Carmen Argote's latest body of work centres on Mansión Magnolia
Carmen Argote's latest body of work centres on Mansión Magnolia, an 1890 stone manor in the historic district of Guadalajara that Argote's paternal grandmother inherited and converted into an events space. Pictured: Brincolin, 2016
(Image credit: courtesy of the artist and the gallery)

A few years ago, the Los Angeles-based, Mexican-born artist Carmen Argote was teaching ceramics to youth at LA's Inner City Arts, when she received a grant that allowed her to take some time away from her full-time job and focus on her photography.

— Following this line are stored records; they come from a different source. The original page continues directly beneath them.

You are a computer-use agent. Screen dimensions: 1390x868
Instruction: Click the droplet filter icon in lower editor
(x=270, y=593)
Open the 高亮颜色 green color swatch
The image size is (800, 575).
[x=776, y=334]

‘I wanted to do something that was more in line with my practice, which requires time,’ says Argote, who has been making photographic, painting, and installation studies of architecture and interiors since 2010.

These have included everything from stretched canvas adaptations of handball courts at Los Angeles Unified School District elementary schools and wooden tracings of the Schindler House to muslin installations re-interpreting homes her father, who studied architecture but never practiced, wanted to build in his hometown of Guadalajara, Mexico.

‘When we came to LA, he took jobs to pay the rent and survive. He was a truck driver, a crossing guard, all these different things, but he always had his drafting desk in the house. I never connected my interest in architecture to his drawings until recently, and I would gravitate towards the bird's eye view and his plans, but I never related it to my personal history until recently.'

‪These fascinations began with Mansión Magnolia, an 1890 stone manor in the historic district of Guadalajara that Argote's paternal grandmother inherited and converted into an events space.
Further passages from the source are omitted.